A father who was found guilty of murdering his children by smothering them with a petrol-soaked cloth has been jailed for life.
Taxi driver Endris Mohammed, 47, was given a minimum of 33 years for killing his eight-year-old son, Saros, and his six-year-old daughter, Leanor, at their family home in Birmingham.
Both children died from airway obstruction after suffering chemical burns to their faces.
Mohammed was also given a concurrent 10-year sentence at Birmingham Crown Court for the attempted murder of his wife, Penil Teklehaimanot.
She was asleep when her husband killed their children.
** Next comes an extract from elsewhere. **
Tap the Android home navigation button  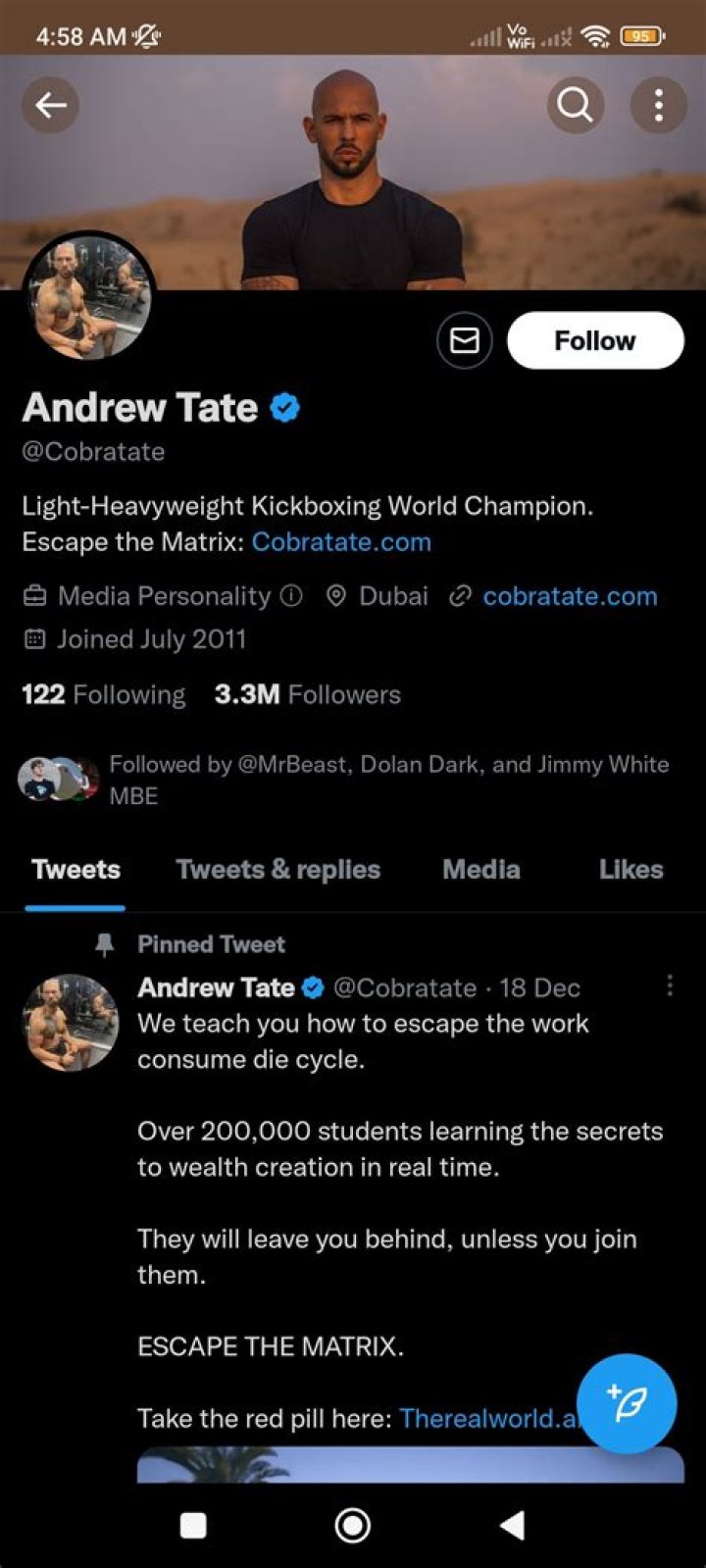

He had tampered with a gas pipe and set fire to their front door.
A jury unanimously found him guilty of the crimes on Friday, 17 November.
The Uber driver fled in his cab after killing the children at their home in Holland Road in the early hours of 28 October last year.
He suffered burns to his head after setting fire to the passenger side of his cab.
He had bought a fuel can and three litres of petrol the previous day.
His wife gave evidence at the trial and said her husband was “a gentle, quiet man” who did not seem angry in the months before the murders.
She said Mohammed smothered the children during a half-term “sleepover” downstairs.
She was woken up by a fire alarm and thought her children were sleeping when she was unable to wake them.
Mohammed did not give evidence during the trial but his lawyers argued he was depressed about his future and his financial situation.
Despite Mohammed’s claims that he decided to end his life over financial worries, police enquiries found the family could have lived off Mrs Teklehaimanot’s earnings as a care worker.
Passing sentence, Mr Justice Gilbart accepted Mohammed was suffering from a depressive illness falling short of diminished responsibility, but said a withdrawal from a cash machine hours beforehand showed he had not intended to take his own life.
“Their mother escaped death but she must endure that tragic loss as she rebuilds her life. They (the children) loved you, as did your partner,” the judge said.
“They trusted you implicitly and were enjoying your company even on the night of their murder. You repaid their trust in you by killing them.”